### WHAT YOU HAVE TO DO
Please quote the material from the line containing "The width and" through the line containing "sparkline-right-label: Now is" word for word, leaving the pictures out.

### EXCERPTED RECORDS
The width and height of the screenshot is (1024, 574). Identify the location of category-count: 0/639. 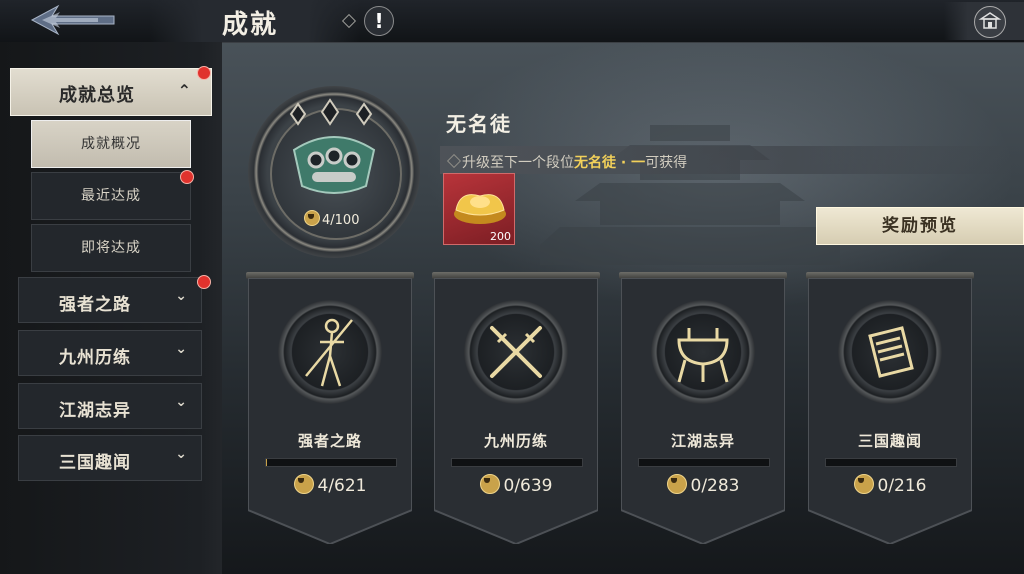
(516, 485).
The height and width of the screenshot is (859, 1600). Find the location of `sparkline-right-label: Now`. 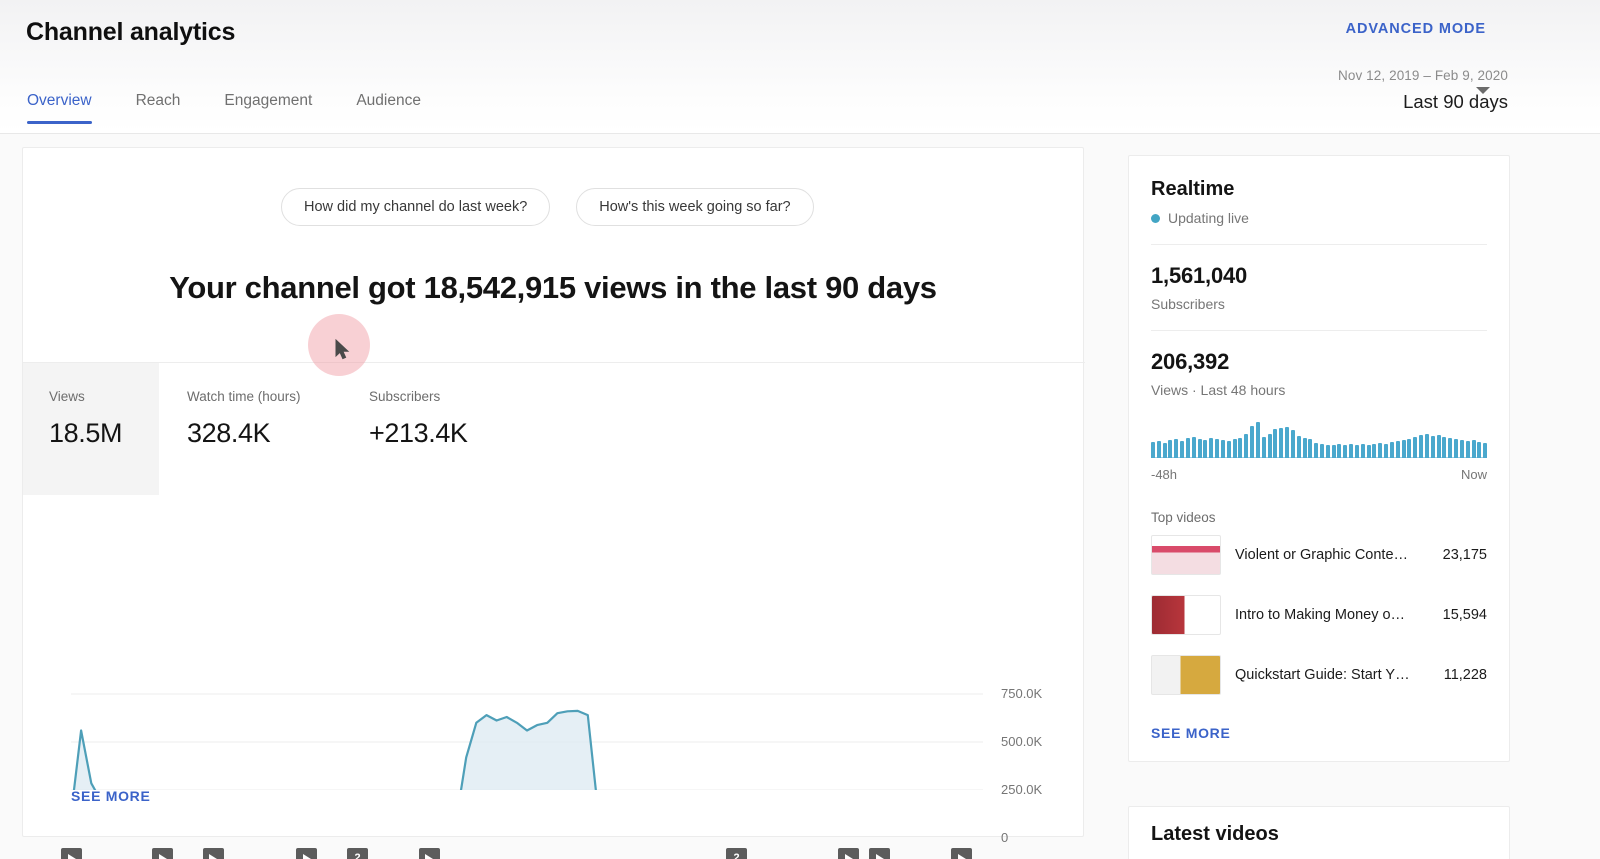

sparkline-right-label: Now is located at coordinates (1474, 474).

...

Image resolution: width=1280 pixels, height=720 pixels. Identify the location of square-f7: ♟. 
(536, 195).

### EXPECTED ANSWER
The width and height of the screenshot is (1024, 574). Identify the location of category-count: 0/639. 
(516, 485).
The height and width of the screenshot is (859, 1600). Find the location of `sparkline-right-label: Now`. 

sparkline-right-label: Now is located at coordinates (1474, 474).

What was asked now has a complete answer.